En France et partout en Europe, elle rejette également l’image de la « conteuse exotique », parfaitement francophone et anglophone. Elle joue avec les attentes du public, se plaît à le choquer, à le forcer à voir la vérité derrière ses histoires. « Les spectacles que je donne en France ont plutôt une dimension politique, même s’ils restent ancrés dans les contes des Mille et Une Nuits. Les Français savent que le monde arabe d’aujourd’hui est affreux et angoissant. Ils ont créé alors deux mondes. Celui de l’Orient de leur rêve, assez exotique, et celui des villes en catastrophe. Cet état de fait provient des politiques occidentales menées depuis des siècles. A travers la narration, je cherche à surprendre, à pousser le public à voir les deux images ensemble. Par exemple, j’évoque un marché exotique, hautement coloré, avec de jolies femmes, puis j’emmène l’audience dans un marché dévasté ».
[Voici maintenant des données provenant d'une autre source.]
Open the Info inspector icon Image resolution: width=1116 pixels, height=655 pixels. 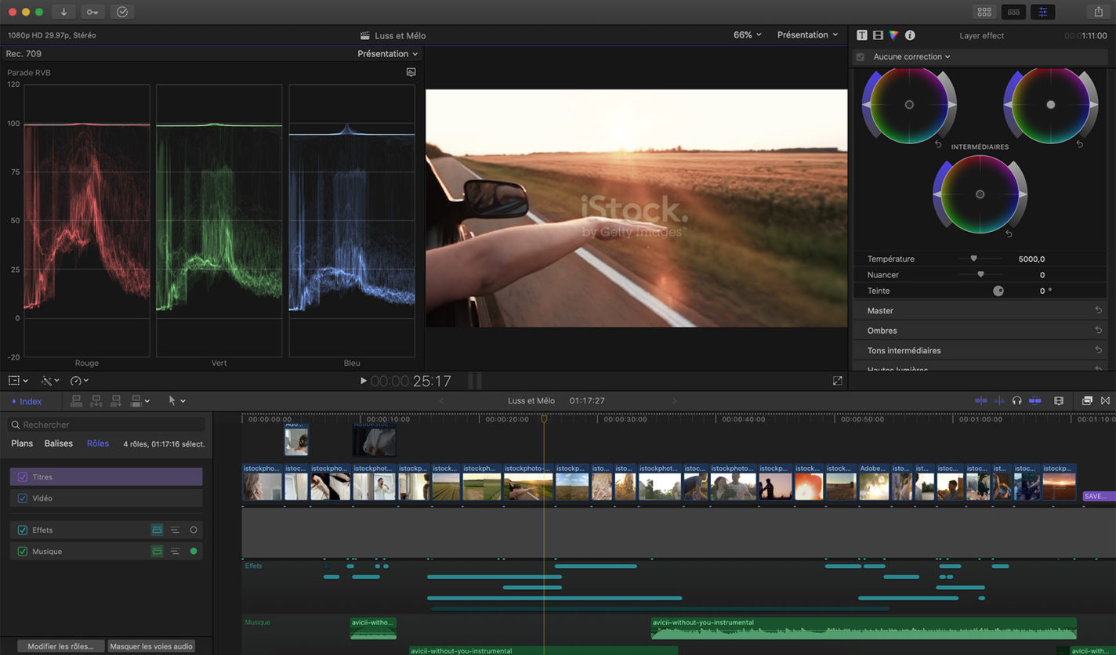(908, 34)

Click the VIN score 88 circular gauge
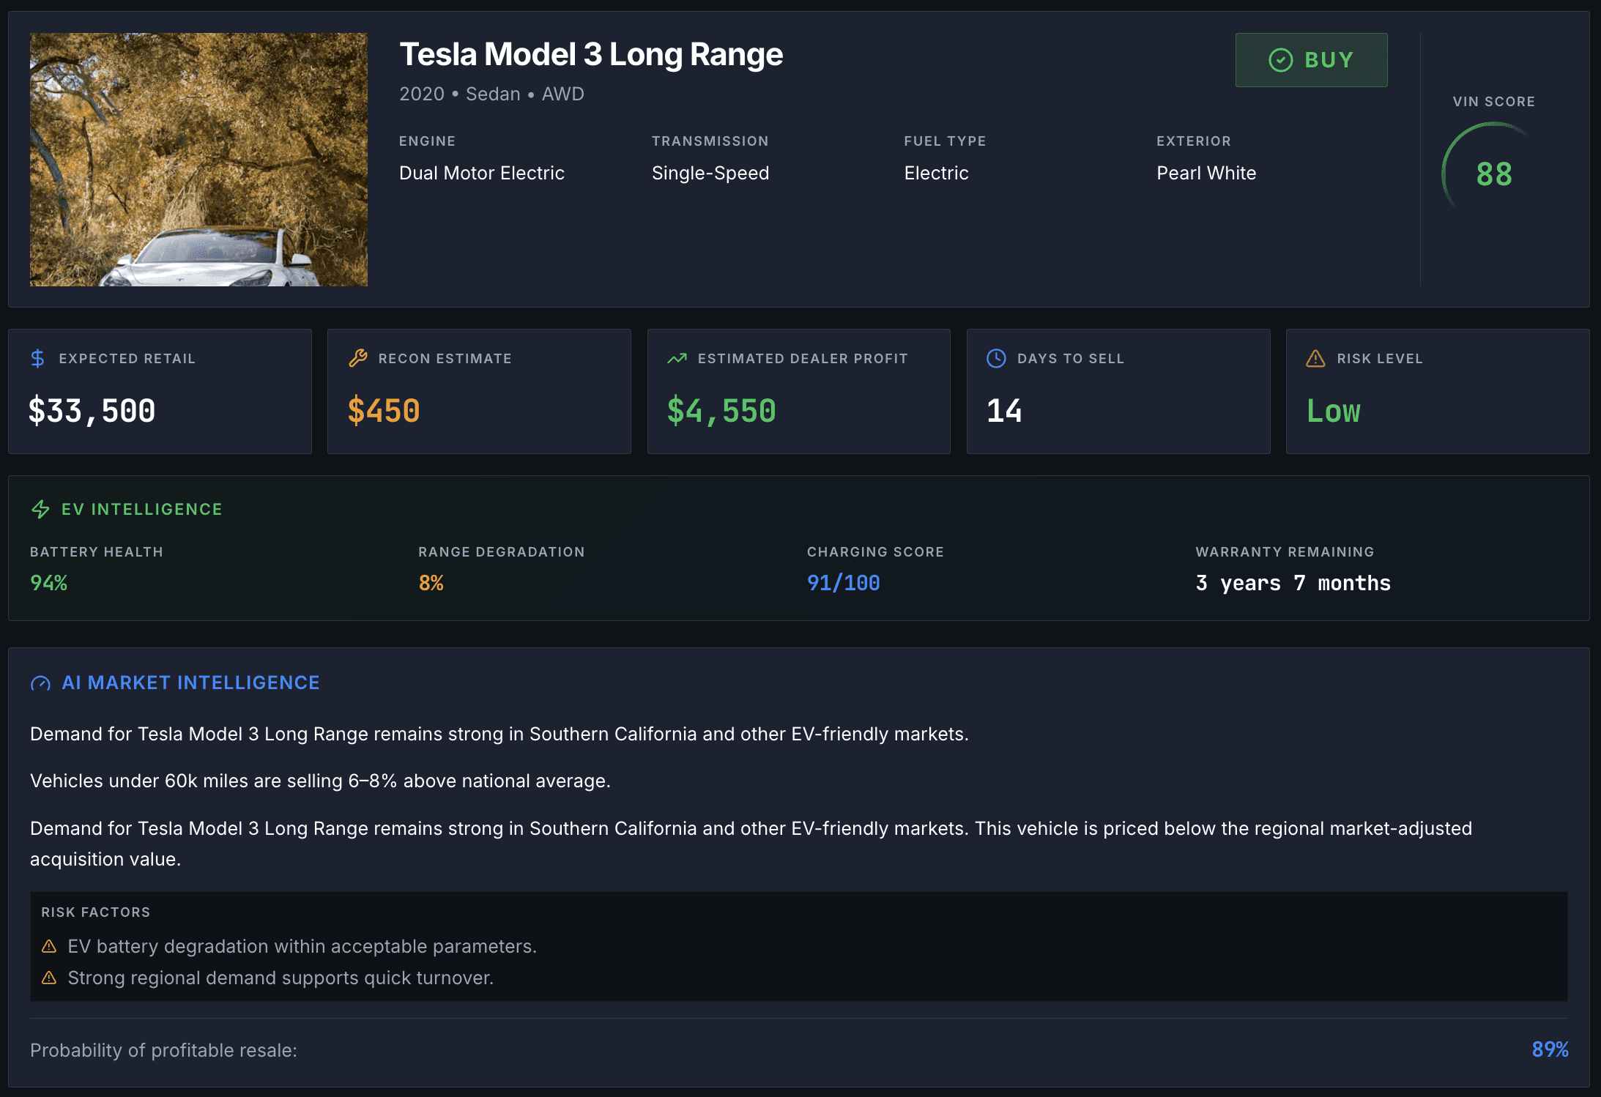point(1493,174)

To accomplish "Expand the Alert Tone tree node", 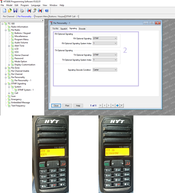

Cette manière de présenter les choses relève de sa mission en tant que citoyenne arabe. « Je suis égyptienne, je vis en Europe, mais je demeure très égyptienne. Tous les Egyptiens expatriés partagent la même culture et la même histoire. C’est une richesse inouïe », estime la narratrice.
Mariée à un Français, ayant un seul fils, Chirine Al-Ansary regrette ne pas avoir été au Caire pendant la révolution du 25 janvier 2011. « Je suivais tout ce qui se passait à travers les médias et je pleurais. Je voulais à tout prix être là. Mais mon fils avait à peine un an. Je ne voulais pas être la mère qui abandonne son fils pour aller s’insurger. Pour moi, une vraie révolution commence par mieux élever ses enfants ».
En 2012, Chirine Al-Ansary a créé Hoda Jour et Nuit. Un spectacle donné à Beyrouth et dans pas mal d’autres pays, lequel relate les petites histoires des habitants de la rue Hoda Chaarawi, à proximité de la place Tahrir, pendant la révolution. « J’habite un vieil appartement dans cette rue du centre-ville cairote. La propriétaire avait perdu son père et avait du mal à y vivre, avec tant de souvenirs. J’ai passé des semaines à trier ses affaires et à écouter les gens dans la rue qui me racontaient en détail tout ce qui s’est passé. En écoutant leurs histoires, je me suis dit c’est cela la vraie politique. Ce sont les expériences des gens qui forment la société dans laquelle on vit », explique-t-elle. Son spectacle a donc associé les souvenirs de la propriétaire et aux maux des gens pendant et après la révolution.
Pour la conteuse, il faut toujours voyager, fouiller, suivre les traces de l’Histoire. Car la narration est l’essence des arts de la scène dans le monde arabe. « C’est ma croyance intime, personnelle et subjective ». Chirine Al-Ansary tente d’élaborer son point de vue à travers une thèse de doctorat. « Dans la narration, je reviens à l’individu : le corps, la voix, l’habit et l’utilisation du mot. C’est un exercice quotidien qu’on fait aussi dans sa tête en regardant les spectacles, les films, la mode, les histoires, etc. Toutes ces choses se traduisent dans la parole et le conteur réussit à créer un univers fascinant. L’essentiel est de savoir écouter. Les gens qui racontent bien sont ceux qui écoutent bien », conclut-elle.
Jalons :
1980 : Première apparition sur scène en France à l’âge de 9 ans.
1995 : Premier spectacle de conte à Wékalet Al-Ghouri au Caire.
2009 : Naissance de son fils Chams.
2014 : Participation au Festival Arabesques.
2016 : Nouvelles soirées de narration entre l’Egypte et la France.